Bush Supports Birth Control for "Responsible Adults"
A year after a White House spokesman was asked whether Bush supports birth control, and more than 300 days after New York Rep. Carolyn Maloney and 19 colleagues asked the same question in a letter (they wrote five letters in total), we finally have an answer from John Agwunobi, assistant secretary for health. In a letter to Rep. Maloney, he writes:
This Administration supports the availability of safe and effective products and services to assist responsible adults in making decisions about preventing or delaying conception. The Department of Health and Human Services faithfully executes laws establishing Federal programs to to provide contraception and family planning services. The Title X Family Planning Program and Medicaid are each significant providers of family planning services.I'm not quite sure how he defines "responsible adults?" Would an 18-year-old qualify? Would I (a single thirty-something) qualify? What about a single mom who just lost her job?
Additionally, this Administration strongly supports teaching abstinence to young people as the only 100 percent effective means of preventing pregnancy, HIV, and sexually transmitted infections (STIs).
Now that Bush is apparently pro-birth control, Rep. Maloney is asking him to reverse the anti-birth control actions of his administration. In a letter sent to Bush yesterday, she wrote:
Although you say you support access to birth control for responsible adults, I am concerned that your administration's seemingly politically-driven policies are impeding access for this very group in number of ways:Let's hope it doesn't take another year to receive a response.
1. In January of 2005, the Justice Department distributed .the first-ever guidelines for the treatment of sexual assault survivors. The 141-page document provides step-by-step medical treatment guidelines for sexual assault patients, including
guidance on sexually transmitted infections, but no information on emergency contraception. News reports published at the time indicated that information about emergency contraception was included in earlier versions of the guidelines, but
was subsequently eliminated. Including this information in the guidelines would provide sexual assault survivors access to an important form of birth control that could help prevent unintended pregnancies and avoid abortions.

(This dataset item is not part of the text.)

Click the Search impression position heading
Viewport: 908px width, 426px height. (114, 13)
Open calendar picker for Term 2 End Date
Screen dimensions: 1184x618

2. Since the Food and Drug Administration (FDA) agreed to review an application to make Plan B available over-the-counter in June 2003, the agency has gone to unprecedented lengths to avoid issuing a decision. Most recently, it denied a petition by 60 family planning and health groups to allow sales of the Plan B contraceptive without a prescription. Your political appointees at FDA have put on hold, indefinitely, the decision on whether to make Plan B available over-the-counter, claiming to fear an increase in teenage sexual activity- despite studies showing that availability of emergency contraception does not result in an increase in teenage pregnancy, sexual activity or sexually transmitted diseases. This unscientific, political decision is preventing responsible adults from accessing this important form of birth control and is having a serious impact on peoples' lives, as documented in a recent Washington Post article entitled " FVhat Happens When There Is No Plan B" (June 6,2006) (enclosed).
3. Pharmacists around the country are refusing to fill prescriptions for birth control pills including emergency contraception. As you know, emergency contraception is a time-sensitive drug and works best if taken soon after unprotected sex. By the time a woman contacts a medical provider and obtains a prescription for emergency contraception, she may have only a few hours to obtain and take the drug. By refusing to fill the prescription, pharmacists may prevent women from taking the drug at this crucial time. In addition, 30% of women practicing contraception use the birth control pill. Pharmacists who refuse to fill these prescriptions seriously hinder these women's ability to prevent unintended pregnancy. Your failure to intervene on behalf of American women is troubling and is having serious consequences.
Since you have stated that you support access to birth control, I write to ask that your policies reflect your position. Therefore, I would like to know the following:
1) Will you urge the Department of Justice to incorporate information about emergency contraception in the guidelines for -the treatment of sexual assault survivors?
2) Will you remove political barriers to the scientific process at the FDA and urge the agency to make a decision on the application to sell Plan B over-the-counter?
3) Will you intervene on behalf of American women and work to stop pharmacists from preventing access to birth control pills, including emergency contraception?